Na+/K+-ATPase-Targeted Cytotoxicity of (+)-Digoxin and Several Semisynthetic Derivatives

Abstract

(+)-Digoxin (1) is a well-known cardiac glycoside long used to treat congestive heart failure and found more recently to show anticancer activity. Several known cardenolides (2-5) and two new analogues, (+)-8(9)-β-anhydrodigoxigenin (6) and (+)-17-epi-20,22-dihydro-21α-hydroxydigoxin (7), were synthesized from 1 and evaluated for their cytotoxicity toward a small panel of human cancer cell lines. A preliminary structure-activity relationship investigation conducted indicated that the C-12 and C-14 hydroxy groups and the C-17 unsaturated lactone unit are important for 1 to mediate its cytotoxicity toward human cancer cells, but the C-3 glycosyl residue seems to be less critical for such an effect. Molecular docking profiles showed that the cytotoxic 1 and the noncytotoxic derivative 7 bind differentially to Na⁺/K⁺-ATPase. The HO-12β, HO-14β, and HO-3'aα hydroxy groups of (+)-digoxin (1) may form hydrogen bonds with the side-chains of Asp121 and Asn122, Thr797, and Arg880 of Na⁺/K⁺-ATPase, respectively, but the altered lactone unit of 7 results in a rotation of its steroid core, which depotentiates the binding between this compound and Na⁺/K⁺-ATPase. Thus, 1 was found to inhibit Na⁺/K⁺-ATPase, but 7 did not.
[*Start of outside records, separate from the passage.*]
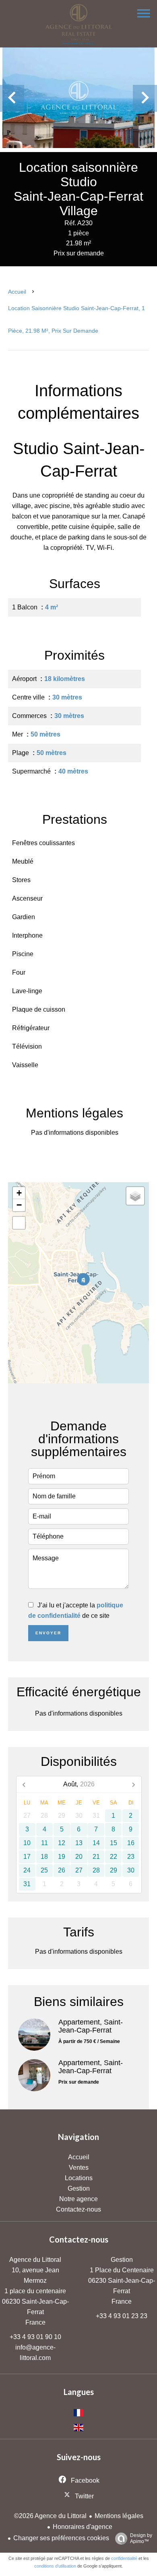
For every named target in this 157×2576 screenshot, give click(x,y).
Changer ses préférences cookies (61, 2538)
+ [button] (19, 1193)
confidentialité (124, 2558)
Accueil (17, 291)
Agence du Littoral (35, 2259)
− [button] (19, 1205)
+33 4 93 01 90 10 (35, 2336)
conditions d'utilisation (55, 2566)
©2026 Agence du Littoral (50, 2515)
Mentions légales (119, 2515)
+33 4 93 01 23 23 (121, 2316)
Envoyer (48, 1633)
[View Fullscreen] (19, 1223)
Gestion (122, 2259)
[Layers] (135, 1196)
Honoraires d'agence (82, 2526)
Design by (141, 2538)
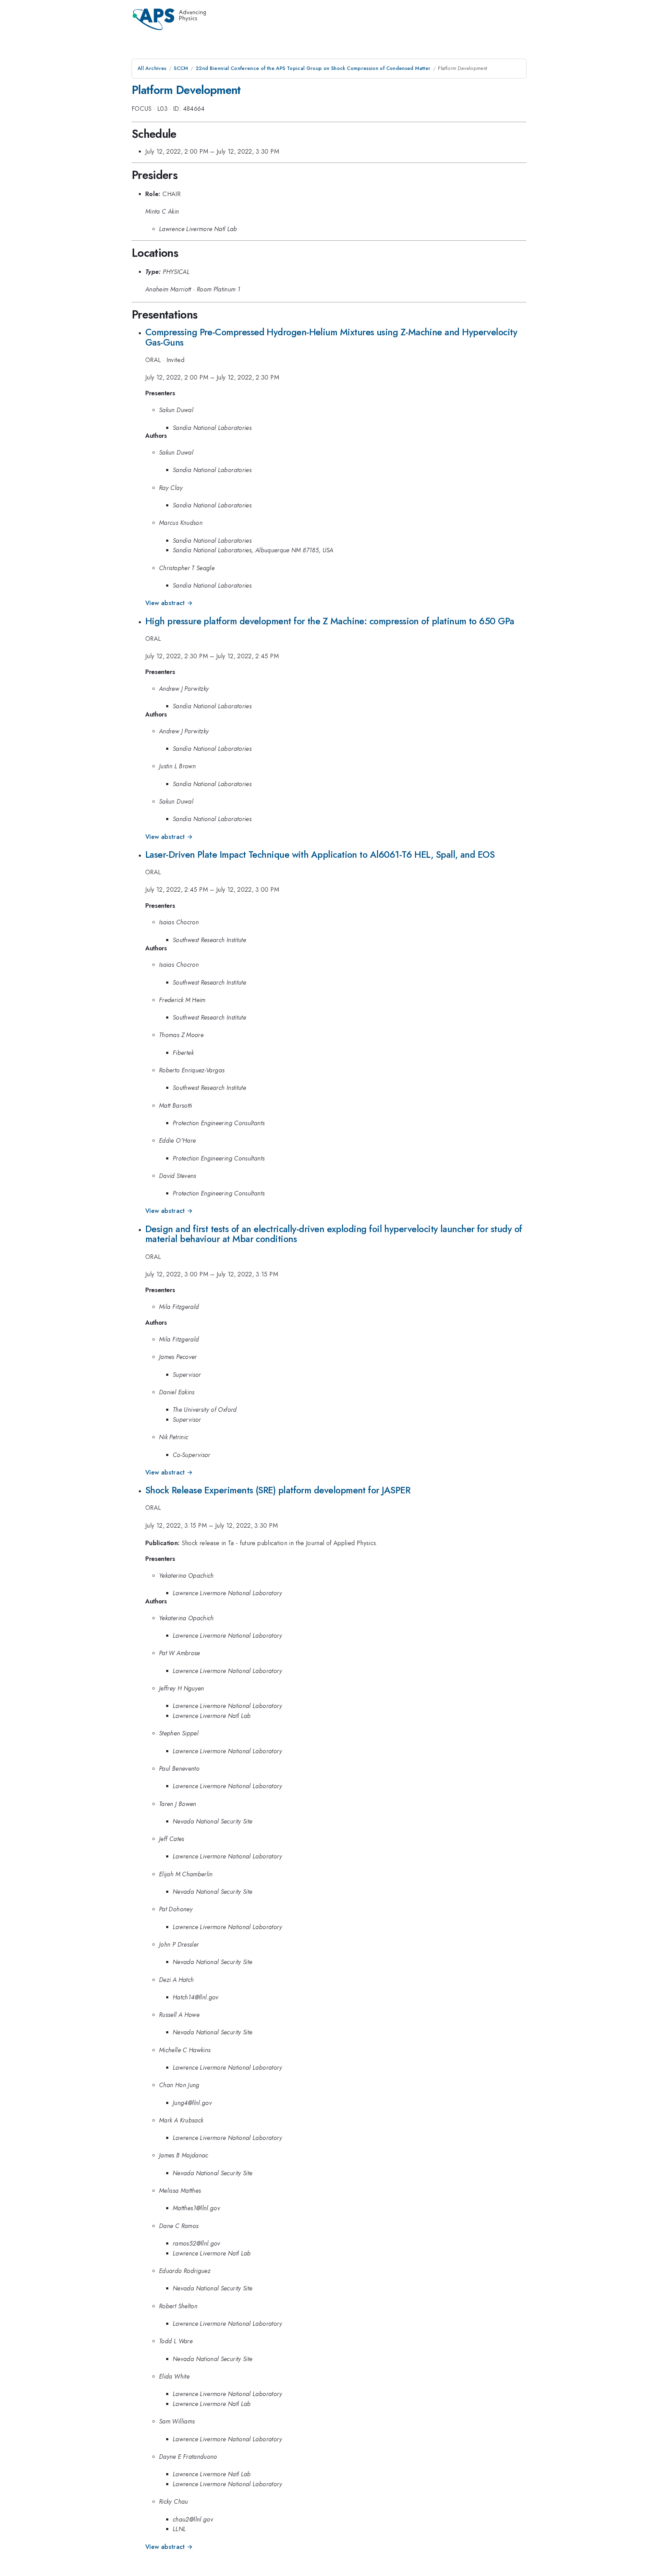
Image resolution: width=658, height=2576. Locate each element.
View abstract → (169, 603)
In addition, the cytotoxic 1 did not affect glucose uptake in human cancer cells, indicating that this cardiac glycoside mediates its cytotoxicity by targeting Na⁺/K⁺-ATPase but not by interacting with glucose transporters.

Figure 1.

ECD spectra of compounds 1 (blue), 2 (red), 3 (green), and 4 (purple) (upper) and those of compounds 1 (blue), 5 (pink), 6 (aqua), and 7 (burgundy) (below). The data were obtained in HPLC grade MeOH as the average of three scans corrected by subtracting a spectrum of the appropriate solution in the absence of the samples recorded under identical conditions. Each scan in the range 200‒450 nm was obtained by taking points every 0.1 nm with a 50 nm/min scanning speed and a 1 nm band width. No Cotton effects were observed in the range 350‒450 nm.

Figure 2.

The docking box and the predicted binding pose of 7 (cyan sticks) from docking aligned with (+)-digoxin (1) (yellow sticks) from the crystal structure) (A), binding poses of 1 (yellow sticks, from the crystal structure) (B) and 7 (cyan sticks, predicted) (C) in Na⁺/K⁺-ATPase pocket, and inhibition of Na⁺/K⁺-ATPase by 1 (D) and 7 (E).

Figure 3.

Cytotoxicity against H1299 cells and glucose transport inhibition of 1. H1299 human lung cancer cells were treated by vehicle, WZB117 (30 μM, positive control), or (+)-digoxin (30 μM) for 15 min. After glucose uptake was initiated by 2-deoxy-D-[³H]glucose, cells were lysed and the radioactivity of the cell lysates was measured. The results showed that (+)-digoxin showed cytotoxicity toward H1299 cells (IC₅₀ 0.46 μM), but it did not inhibit glucose transport (columns, means, n = 3; bars, SE; **p ≤ 0.01 and ***p ≤ 0.001 when compared with the values from mock).

Scheme 1.

Synthesis of compounds 2–4. Reagents and conditions: (a) Ac₂O and pyridine, r.t., 72 h; (b) Ac₂O and pyridine, 80 °C, 2 h.

Scheme 2.

Synthesis of compounds 5 and 6. Reagents and conditions: (a) conc. HCl, r.t., overnight.

Scheme 3.

Plausible mechanism for the generation of (+)-8(9)-β-anhydrodigoxigenin (6) from (+)-digoxin (1).

Scheme 4.

Synthesis of compound 7. Reagents and conditions: (a) MeOH saturated with NaOH, 60 °C, overnight.

Scheme 5.

Plausible mechanism for the formation of (+)-17-epi-20,22-dihydro-21α-hydroxydigoxin (7) from (+)-digoxin (1).